Start of Data to examine
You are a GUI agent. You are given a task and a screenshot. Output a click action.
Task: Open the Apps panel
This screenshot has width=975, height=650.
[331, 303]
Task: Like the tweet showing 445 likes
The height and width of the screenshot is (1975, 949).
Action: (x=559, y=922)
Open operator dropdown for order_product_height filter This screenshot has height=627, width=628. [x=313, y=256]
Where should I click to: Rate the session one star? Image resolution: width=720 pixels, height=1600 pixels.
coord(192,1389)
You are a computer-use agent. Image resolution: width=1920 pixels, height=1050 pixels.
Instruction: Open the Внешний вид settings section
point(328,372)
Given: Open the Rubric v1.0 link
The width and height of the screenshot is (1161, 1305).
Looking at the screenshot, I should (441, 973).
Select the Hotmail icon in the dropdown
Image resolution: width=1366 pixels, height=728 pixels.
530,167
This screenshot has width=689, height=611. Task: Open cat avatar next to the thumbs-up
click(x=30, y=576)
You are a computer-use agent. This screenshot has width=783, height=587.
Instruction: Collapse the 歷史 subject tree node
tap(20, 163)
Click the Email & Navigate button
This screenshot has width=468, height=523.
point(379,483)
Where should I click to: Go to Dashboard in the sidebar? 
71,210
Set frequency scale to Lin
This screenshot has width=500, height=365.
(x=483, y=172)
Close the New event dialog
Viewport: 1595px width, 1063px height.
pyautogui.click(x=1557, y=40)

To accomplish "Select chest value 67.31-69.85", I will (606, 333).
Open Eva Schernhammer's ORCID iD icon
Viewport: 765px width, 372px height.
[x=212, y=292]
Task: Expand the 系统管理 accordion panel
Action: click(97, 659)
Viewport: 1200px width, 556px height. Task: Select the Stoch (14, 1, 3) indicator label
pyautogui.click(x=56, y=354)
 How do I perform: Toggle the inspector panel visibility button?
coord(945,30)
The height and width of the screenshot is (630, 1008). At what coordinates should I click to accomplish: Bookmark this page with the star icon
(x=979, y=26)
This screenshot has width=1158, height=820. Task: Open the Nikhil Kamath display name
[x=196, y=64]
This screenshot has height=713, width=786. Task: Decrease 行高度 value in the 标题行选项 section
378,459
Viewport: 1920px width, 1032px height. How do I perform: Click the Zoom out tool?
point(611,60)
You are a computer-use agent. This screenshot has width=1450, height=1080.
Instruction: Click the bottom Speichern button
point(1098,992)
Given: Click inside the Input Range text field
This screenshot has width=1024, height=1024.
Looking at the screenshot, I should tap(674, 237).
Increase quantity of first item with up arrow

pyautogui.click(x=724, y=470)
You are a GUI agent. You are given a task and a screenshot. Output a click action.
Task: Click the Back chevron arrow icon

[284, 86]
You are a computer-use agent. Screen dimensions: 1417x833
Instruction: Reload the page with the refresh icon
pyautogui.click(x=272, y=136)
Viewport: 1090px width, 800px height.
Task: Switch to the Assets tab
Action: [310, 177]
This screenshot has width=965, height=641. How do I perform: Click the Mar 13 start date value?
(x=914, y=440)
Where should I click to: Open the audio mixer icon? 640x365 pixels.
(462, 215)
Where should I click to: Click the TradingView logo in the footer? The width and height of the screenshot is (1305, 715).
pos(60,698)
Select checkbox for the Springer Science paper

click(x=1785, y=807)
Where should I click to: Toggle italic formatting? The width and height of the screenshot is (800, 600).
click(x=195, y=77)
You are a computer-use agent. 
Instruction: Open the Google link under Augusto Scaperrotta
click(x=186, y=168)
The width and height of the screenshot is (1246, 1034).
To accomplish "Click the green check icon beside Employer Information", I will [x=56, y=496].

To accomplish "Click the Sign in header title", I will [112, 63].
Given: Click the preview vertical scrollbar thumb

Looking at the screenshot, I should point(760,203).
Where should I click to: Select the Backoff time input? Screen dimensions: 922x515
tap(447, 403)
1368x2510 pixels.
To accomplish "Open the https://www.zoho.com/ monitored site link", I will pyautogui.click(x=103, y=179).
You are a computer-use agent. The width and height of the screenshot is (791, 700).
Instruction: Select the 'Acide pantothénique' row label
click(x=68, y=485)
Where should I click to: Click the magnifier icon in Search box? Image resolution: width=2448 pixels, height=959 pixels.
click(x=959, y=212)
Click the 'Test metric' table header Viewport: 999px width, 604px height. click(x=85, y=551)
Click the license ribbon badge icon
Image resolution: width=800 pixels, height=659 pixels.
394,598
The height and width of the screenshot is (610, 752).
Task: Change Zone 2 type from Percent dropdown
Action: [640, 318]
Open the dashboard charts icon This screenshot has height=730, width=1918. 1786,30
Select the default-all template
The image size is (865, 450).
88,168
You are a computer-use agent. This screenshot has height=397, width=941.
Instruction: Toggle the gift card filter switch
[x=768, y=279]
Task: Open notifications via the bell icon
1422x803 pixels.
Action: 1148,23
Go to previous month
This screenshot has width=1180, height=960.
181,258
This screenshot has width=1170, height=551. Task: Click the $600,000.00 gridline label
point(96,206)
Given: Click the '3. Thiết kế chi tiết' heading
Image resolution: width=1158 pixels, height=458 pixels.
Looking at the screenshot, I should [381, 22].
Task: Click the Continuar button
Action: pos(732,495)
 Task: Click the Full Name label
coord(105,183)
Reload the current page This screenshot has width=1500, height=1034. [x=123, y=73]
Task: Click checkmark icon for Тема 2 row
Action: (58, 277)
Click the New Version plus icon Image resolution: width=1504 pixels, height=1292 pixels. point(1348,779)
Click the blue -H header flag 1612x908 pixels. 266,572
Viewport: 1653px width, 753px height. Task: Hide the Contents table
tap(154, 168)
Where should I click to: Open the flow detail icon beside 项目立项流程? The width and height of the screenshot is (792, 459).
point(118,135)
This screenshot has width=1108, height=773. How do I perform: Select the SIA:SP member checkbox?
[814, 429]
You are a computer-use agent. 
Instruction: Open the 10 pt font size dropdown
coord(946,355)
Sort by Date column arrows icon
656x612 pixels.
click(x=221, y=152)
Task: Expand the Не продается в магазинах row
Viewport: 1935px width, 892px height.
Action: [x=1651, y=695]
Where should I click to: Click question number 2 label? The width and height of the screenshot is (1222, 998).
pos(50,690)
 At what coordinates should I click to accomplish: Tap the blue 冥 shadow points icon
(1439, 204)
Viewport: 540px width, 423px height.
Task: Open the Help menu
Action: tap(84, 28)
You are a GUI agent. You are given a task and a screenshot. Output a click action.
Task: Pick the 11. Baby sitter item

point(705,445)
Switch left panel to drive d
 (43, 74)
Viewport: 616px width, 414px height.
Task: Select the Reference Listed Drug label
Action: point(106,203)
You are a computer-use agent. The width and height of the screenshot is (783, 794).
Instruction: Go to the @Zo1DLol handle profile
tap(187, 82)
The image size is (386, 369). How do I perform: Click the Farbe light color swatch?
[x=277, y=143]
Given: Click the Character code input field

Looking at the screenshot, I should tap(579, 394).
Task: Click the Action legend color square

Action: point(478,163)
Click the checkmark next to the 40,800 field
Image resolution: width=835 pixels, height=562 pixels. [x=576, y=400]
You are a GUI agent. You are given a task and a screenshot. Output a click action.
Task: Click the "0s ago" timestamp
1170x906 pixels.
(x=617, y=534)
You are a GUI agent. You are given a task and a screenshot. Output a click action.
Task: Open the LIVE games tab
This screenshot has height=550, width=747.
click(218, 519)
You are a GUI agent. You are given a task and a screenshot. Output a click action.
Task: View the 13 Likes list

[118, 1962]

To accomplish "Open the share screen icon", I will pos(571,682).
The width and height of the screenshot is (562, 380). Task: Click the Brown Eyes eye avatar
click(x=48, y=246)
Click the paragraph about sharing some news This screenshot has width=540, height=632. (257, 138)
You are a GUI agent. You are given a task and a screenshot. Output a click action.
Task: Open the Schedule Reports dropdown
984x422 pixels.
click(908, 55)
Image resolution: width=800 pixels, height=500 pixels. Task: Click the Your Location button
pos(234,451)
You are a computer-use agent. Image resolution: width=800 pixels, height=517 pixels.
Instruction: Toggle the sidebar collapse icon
End of Data to examine
• [Work order] Write the lines again exactly, from the first line of the material above to the line that includes "Task: Like the tweet showing 445 likes", both included. Leave out all the rest.

• [Exercise response]
You are a GUI agent. You are given a task and a screenshot. Output a click action.
Task: Open the Apps panel
This screenshot has width=975, height=650.
[331, 303]
Task: Like the tweet showing 445 likes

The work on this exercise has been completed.